| Autor: |
Mukherjee R; Division of Pharmacology, Utrecht Institute of Pharmaceutical Sciences, Faculty of Science, Utrecht University, Universiteitsweg 99, 3508 TB Utrecht, The Netherlands.; Division of Chemical Biology and Drug Discovery, Utrecht Institute of Pharmaceutical Sciences, Faculty of Science, Utrecht University, Universiteitsweg 99, 3508 TB Utrecht, The Netherlands., Somovilla VJ; Center for Cooperative Research in Biomaterials (CIC biomaGUNE), Basque Research and Technology Alliance (BRTA), Paseo de Miramon 182, 20014 Donostia San Sebastián, Spain., Chiodo F; Department of Molecular Cell Biology and Immunology, Amsterdam UMC, Location Vrije Universiteit, Amsterdam Infection and Immunity Research Institute, De Boelelaan 1108, 1081 HZ Amsterdam, The Netherlands., Bruijns S; Department of Molecular Cell Biology and Immunology, Amsterdam UMC, Location Vrije Universiteit, Amsterdam Infection and Immunity Research Institute, De Boelelaan 1108, 1081 HZ Amsterdam, The Netherlands., Pieters RJ; Division of Chemical Biology and Drug Discovery, Utrecht Institute of Pharmaceutical Sciences, Faculty of Science, Utrecht University, Universiteitsweg 99, 3508 TB Utrecht, The Netherlands., Garssen J; Division of Pharmacology, Utrecht Institute of Pharmaceutical Sciences, Faculty of Science, Utrecht University, Universiteitsweg 99, 3508 TB Utrecht, The Netherlands.; Danone Nutricia Research, Uppsalalaan 12, 3584 CT Utrecht, The Netherlands., van Kooyk Y; Department of Molecular Cell Biology and Immunology, Amsterdam UMC, Location Vrije Universiteit, Amsterdam Infection and Immunity Research Institute, De Boelelaan 1108, 1081 HZ Amsterdam, The Netherlands., Kraneveld AD; Division of Pharmacology, Utrecht Institute of Pharmaceutical Sciences, Faculty of Science, Utrecht University, Universiteitsweg 99, 3508 TB Utrecht, The Netherlands., van Bergenhenegouwen J; Division of Pharmacology, Utrecht Institute of Pharmaceutical Sciences, Faculty of Science, Utrecht University, Universiteitsweg 99, 3508 TB Utrecht, The Netherlands.; Danone Nutricia Research, Uppsalalaan 12, 3584 CT Utrecht, The Netherlands. |
| Abstrakt: |
Human milk oligosaccharides (HMOs) and their most abundant component, 2'-Fucosyllactose (2'-FL), are known to be immunomodulatory.
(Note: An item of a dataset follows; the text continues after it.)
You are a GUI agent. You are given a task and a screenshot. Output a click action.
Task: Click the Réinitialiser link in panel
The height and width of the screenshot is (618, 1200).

Previously, it was shown that HMOs and 2'-FL bind to the C-type lectin receptor DC-SIGN. Here we show, using a ligand-receptor competition assay, that a whole mixture of HMOs from pooled human milk (HMOS) and 2'-FL inhibit the binding of the carbohydrate-binding receptor DC-SIGN to its prototypical ligands, fucose and the oligosaccharide Lewis-B, (Le b ) in a dose-dependent way. Interestingly, such inhibition by HMOS and 2'-FL was not detected for another C-type lectin, langerin, which is evolutionarily similar to DC-SIGN. The cell-ligand competition assay using DC-SIGN expressing cells confirmed that 2'-FL inhibits the binding of DC-SIGN to Le b . Molecular dynamic (MD) simulations show that 2'-FL exists in a preorganized bioactive conformation before binding to DC-SIGN and this conformation is retained after binding to DC-SIGN. Le b has more flexible conformations and utilizes two binding modes, which operate one at a time via its two fucoses to bind to DC-SIGN. Our hypothesis is that 2'-FL may have a reduced entropic penalty due to its preorganized state, compared to Le b , and it has a lower binding enthalpy, suggesting a better binding to DC-SIGN. Thus, due to the better binding to DC-SIGN, 2'-FL may replace Le b from its binding pocket in DC-SIGN. The MD simulations also showed that 2'-FL does not bind to langerin. Our studies confirm 2'-FL as a specific ligand for DC-SIGN and suggest that 2'-FL can replace other DC-SIGN ligands from its binding pocket during the ligand-receptor interactions in possible immunomodulatory processes. |